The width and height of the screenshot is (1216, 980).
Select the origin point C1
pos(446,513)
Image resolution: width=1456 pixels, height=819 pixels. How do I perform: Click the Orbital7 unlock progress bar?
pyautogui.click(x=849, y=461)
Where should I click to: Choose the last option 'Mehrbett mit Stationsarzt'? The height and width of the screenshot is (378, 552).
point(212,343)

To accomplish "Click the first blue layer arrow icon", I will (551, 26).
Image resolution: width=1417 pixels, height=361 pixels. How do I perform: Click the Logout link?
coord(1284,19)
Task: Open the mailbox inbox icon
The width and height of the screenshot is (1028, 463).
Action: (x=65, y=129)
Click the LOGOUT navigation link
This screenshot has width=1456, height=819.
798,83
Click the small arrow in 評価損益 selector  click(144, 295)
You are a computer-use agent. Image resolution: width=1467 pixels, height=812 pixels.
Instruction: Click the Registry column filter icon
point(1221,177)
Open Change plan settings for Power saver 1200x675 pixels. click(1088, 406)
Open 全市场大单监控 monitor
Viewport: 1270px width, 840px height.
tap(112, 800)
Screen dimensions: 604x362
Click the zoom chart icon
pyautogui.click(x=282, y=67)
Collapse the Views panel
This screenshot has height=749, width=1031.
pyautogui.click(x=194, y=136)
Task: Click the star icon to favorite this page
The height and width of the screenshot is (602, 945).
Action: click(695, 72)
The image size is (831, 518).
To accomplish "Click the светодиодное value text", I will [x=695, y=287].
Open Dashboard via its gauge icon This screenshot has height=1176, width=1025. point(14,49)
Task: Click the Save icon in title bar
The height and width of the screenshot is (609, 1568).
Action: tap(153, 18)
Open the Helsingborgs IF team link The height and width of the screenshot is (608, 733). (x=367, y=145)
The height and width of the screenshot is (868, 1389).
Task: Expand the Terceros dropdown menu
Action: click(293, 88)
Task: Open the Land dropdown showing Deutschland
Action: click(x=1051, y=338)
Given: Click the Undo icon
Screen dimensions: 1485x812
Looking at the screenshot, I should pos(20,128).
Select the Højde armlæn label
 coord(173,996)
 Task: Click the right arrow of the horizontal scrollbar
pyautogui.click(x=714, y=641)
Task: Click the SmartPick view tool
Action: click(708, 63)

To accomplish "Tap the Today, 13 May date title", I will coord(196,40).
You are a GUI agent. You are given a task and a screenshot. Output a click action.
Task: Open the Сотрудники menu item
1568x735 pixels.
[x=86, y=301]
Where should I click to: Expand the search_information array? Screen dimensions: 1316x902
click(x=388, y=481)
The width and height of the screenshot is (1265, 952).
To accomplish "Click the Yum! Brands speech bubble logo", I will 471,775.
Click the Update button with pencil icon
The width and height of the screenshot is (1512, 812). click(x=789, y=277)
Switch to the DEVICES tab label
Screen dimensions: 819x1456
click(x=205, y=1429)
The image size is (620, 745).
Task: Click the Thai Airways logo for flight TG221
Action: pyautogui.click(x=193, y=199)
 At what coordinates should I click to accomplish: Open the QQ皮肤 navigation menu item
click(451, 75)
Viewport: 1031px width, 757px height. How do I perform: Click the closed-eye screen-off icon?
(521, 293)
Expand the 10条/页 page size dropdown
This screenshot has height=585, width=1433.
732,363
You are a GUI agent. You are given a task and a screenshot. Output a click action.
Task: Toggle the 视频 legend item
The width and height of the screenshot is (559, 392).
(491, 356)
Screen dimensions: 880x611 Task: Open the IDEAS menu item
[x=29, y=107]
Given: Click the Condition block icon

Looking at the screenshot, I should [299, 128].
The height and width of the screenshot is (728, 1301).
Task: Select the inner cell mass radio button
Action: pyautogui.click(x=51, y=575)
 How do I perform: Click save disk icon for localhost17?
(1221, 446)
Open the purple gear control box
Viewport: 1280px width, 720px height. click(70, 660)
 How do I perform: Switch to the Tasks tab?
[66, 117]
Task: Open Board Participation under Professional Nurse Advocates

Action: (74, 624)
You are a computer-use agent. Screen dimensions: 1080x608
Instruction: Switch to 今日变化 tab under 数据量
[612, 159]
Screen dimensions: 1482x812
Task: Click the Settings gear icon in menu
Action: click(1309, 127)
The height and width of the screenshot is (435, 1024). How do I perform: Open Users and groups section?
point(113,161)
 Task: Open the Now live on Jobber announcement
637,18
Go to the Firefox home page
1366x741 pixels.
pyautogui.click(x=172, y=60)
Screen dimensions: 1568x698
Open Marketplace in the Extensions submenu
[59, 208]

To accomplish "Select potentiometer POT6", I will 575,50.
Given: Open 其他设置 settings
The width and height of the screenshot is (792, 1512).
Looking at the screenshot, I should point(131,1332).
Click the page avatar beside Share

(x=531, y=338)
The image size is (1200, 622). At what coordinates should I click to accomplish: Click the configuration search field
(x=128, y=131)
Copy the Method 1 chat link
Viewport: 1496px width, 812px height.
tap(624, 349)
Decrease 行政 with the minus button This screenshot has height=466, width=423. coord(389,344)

Set exercise
Write out all of the material above line for line, with no changes.

Written answer
The width and height of the screenshot is (1216, 980).
Select the origin point C1
pos(446,513)
Image resolution: width=1456 pixels, height=819 pixels. How do I perform: Click the Orbital7 unlock progress bar?
pyautogui.click(x=849, y=461)
Where should I click to: Choose the last option 'Mehrbett mit Stationsarzt'? The height and width of the screenshot is (378, 552).
point(212,343)

To accomplish "Click the first blue layer arrow icon", I will (551, 26).
Image resolution: width=1417 pixels, height=361 pixels. How do I perform: Click the Logout link?
coord(1284,19)
Task: Open the mailbox inbox icon
The width and height of the screenshot is (1028, 463).
Action: (x=65, y=129)
Click the LOGOUT navigation link
This screenshot has width=1456, height=819.
798,83
Click the small arrow in 評価損益 selector  click(144, 295)
You are a computer-use agent. Image resolution: width=1467 pixels, height=812 pixels.
Instruction: Click the Registry column filter icon
point(1221,177)
Open Change plan settings for Power saver 1200x675 pixels. click(1088, 406)
Open 全市场大单监控 monitor
Viewport: 1270px width, 840px height.
tap(112, 800)
Screen dimensions: 604x362
Click the zoom chart icon
pyautogui.click(x=282, y=67)
Collapse the Views panel
This screenshot has height=749, width=1031.
pyautogui.click(x=194, y=136)
Task: Click the star icon to favorite this page
The height and width of the screenshot is (602, 945).
Action: click(695, 72)
The image size is (831, 518).
To accomplish "Click the светодиодное value text", I will [x=695, y=287].
Open Dashboard via its gauge icon This screenshot has height=1176, width=1025. point(14,49)
Task: Click the Save icon in title bar
The height and width of the screenshot is (609, 1568).
Action: tap(153, 18)
Open the Helsingborgs IF team link The height and width of the screenshot is (608, 733). (x=367, y=145)
The height and width of the screenshot is (868, 1389).
Task: Expand the Terceros dropdown menu
Action: click(293, 88)
Task: Open the Land dropdown showing Deutschland
Action: click(x=1051, y=338)
Given: Click the Undo icon
Screen dimensions: 1485x812
Looking at the screenshot, I should pos(20,128).
Select the Højde armlæn label
 coord(173,996)
 Task: Click the right arrow of the horizontal scrollbar
pyautogui.click(x=714, y=641)
Task: Click the SmartPick view tool
Action: click(708, 63)

To accomplish "Tap the Today, 13 May date title", I will coord(196,40).
You are a GUI agent. You are given a task and a screenshot. Output a click action.
Task: Open the Сотрудники menu item
1568x735 pixels.
[x=86, y=301]
Where should I click to: Expand the search_information array? Screen dimensions: 1316x902
click(x=388, y=481)
The width and height of the screenshot is (1265, 952).
To accomplish "Click the Yum! Brands speech bubble logo", I will 471,775.
Click the Update button with pencil icon
The width and height of the screenshot is (1512, 812). click(x=789, y=277)
Switch to the DEVICES tab label
Screen dimensions: 819x1456
click(x=205, y=1429)
The image size is (620, 745).
Task: Click the Thai Airways logo for flight TG221
Action: pyautogui.click(x=193, y=199)
 At what coordinates should I click to accomplish: Open the QQ皮肤 navigation menu item
click(451, 75)
Viewport: 1031px width, 757px height. How do I perform: Click the closed-eye screen-off icon?
(521, 293)
Expand the 10条/页 page size dropdown
This screenshot has height=585, width=1433.
732,363
You are a GUI agent. You are given a task and a screenshot. Output a click action.
Task: Toggle the 视频 legend item
The width and height of the screenshot is (559, 392).
(491, 356)
Screen dimensions: 880x611 Task: Open the IDEAS menu item
[x=29, y=107]
Given: Click the Condition block icon

Looking at the screenshot, I should [299, 128].
The height and width of the screenshot is (728, 1301).
Task: Select the inner cell mass radio button
Action: pyautogui.click(x=51, y=575)
 How do I perform: Click save disk icon for localhost17?
(1221, 446)
Open the purple gear control box
Viewport: 1280px width, 720px height. click(70, 660)
 How do I perform: Switch to the Tasks tab?
[66, 117]
Task: Open Board Participation under Professional Nurse Advocates

Action: (74, 624)
You are a computer-use agent. Screen dimensions: 1080x608
Instruction: Switch to 今日变化 tab under 数据量
[612, 159]
Screen dimensions: 1482x812
Task: Click the Settings gear icon in menu
Action: click(1309, 127)
The height and width of the screenshot is (435, 1024). How do I perform: Open Users and groups section?
point(113,161)
 Task: Open the Now live on Jobber announcement
637,18
Go to the Firefox home page
1366x741 pixels.
pyautogui.click(x=172, y=60)
Screen dimensions: 1568x698
Open Marketplace in the Extensions submenu
[59, 208]

To accomplish "Select potentiometer POT6", I will 575,50.
Given: Open 其他设置 settings
The width and height of the screenshot is (792, 1512).
Looking at the screenshot, I should point(131,1332).
Click the page avatar beside Share

(x=531, y=338)
The image size is (1200, 622). At what coordinates should I click to accomplish: Click the configuration search field
(x=128, y=131)
Copy the Method 1 chat link
Viewport: 1496px width, 812px height.
tap(624, 349)
Decrease 行政 with the minus button This screenshot has height=466, width=423. coord(389,344)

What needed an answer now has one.